After a few conversations about what a data engineer is these days, I’ve found that there isn’t a shared understanding of the role. I also noticed the majority of the data engineers I spoke to were experienced software engineers.
Based on this, I decided to create a blog post series that consists of interviews with our data engineers. I believe this will help to demystify data engineering, and it might encourage more software engineers to become one.
This week the interview is with Yogendra Valani.
What is data engineering for you and how does it overlap with software engineering?
Of the data engineering projects I have worked on, I’ve seen a common fundamental requirement to provide reporting and data-driven insight that illustrates user behaviour and the impact on commercial goals. This is often an afterthought for the very teams that produce features or products. The shift towards using microservices has meant that data is now stored in various systems and formats. The main challenge data engineers face is collating multiple sources of data into a single place (i.e. data warehouse, data lake), to easily query and cross-reference data.
Traditionally, many of the problems solved by data engineers required being creative when working with limited server processing power and capacity. Due to this, most senior data engineering roles required experience maintaining database servers, optimising SQL scripts, and building search optimised indexes. A finely balanced trade-off had to be made between granularity and aggregation. Changing this trade-off required refactoring tightly coupled scripts, with multiple dependencies and backfilling data, which could be long and expensive.
The introduction of cloud-based solutions such as Google Big Query or Amazon Athena has enabled a new type of data engineering paradigm known as ELT (Extract, Load, and Transform), as opposed to ETL (Extract, Transform and Load). With the new tools, source systems are now copied in their entirety, helping data analysts and scientists work with raw data. Data structures are much easier to change, whilst the need to backfill from source systems is eliminated.
The role of a data engineer is evolving to be closer to that of a software engineer. We see demand from our users to build tools to interrogate data, whilst also mimicking contemporary software engineering practices by including automated tests, CI/CD pipelines, alerts and monitoring. A great example of this is DBT (https://www.getdbt.com/), a tool used to make SQL scripts in the transformation stage smaller, easier to read, maintain and test.
How did you get involved in data engineering?
I have always wanted to combine using my maths education with software development. After a hackathon project I joined the data engineering team at Just Eat. The team had started migrating from a RedShift database to Google Big Query. They were overwhelmed by constant firefighting and considerable resistance from data analysts in migrating all the analysts reports to yet another system.
We changed the migration strategy from a big bang switch over to working on a report-by-report basis, co-working with analysts to solve a complex reporting problem around delivery logistics.
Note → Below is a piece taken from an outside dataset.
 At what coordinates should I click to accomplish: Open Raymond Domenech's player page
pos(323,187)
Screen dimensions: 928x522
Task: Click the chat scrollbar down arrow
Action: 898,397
Trust in our data and platform grew, resulting in the onboarding of more users. Our backlog quickly changed from migrating a list of source system tables and associated reports, to use case driven feature requests.
What are the skills a data engineer must have that a software engineer usually doesn’t have?
Data isn’t always structured in formats that are easy to query. Most software engineers would find it easy to code for example a hierarchical structure that requires tree traversal. Trying to work with such a structure in SQL, perhaps with loops or recursive functions, requires a different thought process.
Another key area to research and understand is the technical challenges and trade-offs between streaming versus batch processing. Batch processing tends to be much easier and cheaper than streaming with the majority of requests requiring a batch processing solution.
What data trends are you keeping an eye on?
As more software engineers move into working on data engineering, I’m looking for tools that improve the development experience. I have been working with DBT and Airflow Cloud Composer. One of the most exciting libraries I have seen is the unit test framework (created by EE developers) for DBT. This has been an absolute game-changer, in terms of my development experience as I have been able to use test-driven development to write SQL scripts!!
Do you have any recommendations for software engineers who want to be data engineers?
Join a multidisciplinary team consisting of both software and data engineers. As database technology has evolved and many of the traditional approaches are no longer valid, it’s important to challenge the status quo.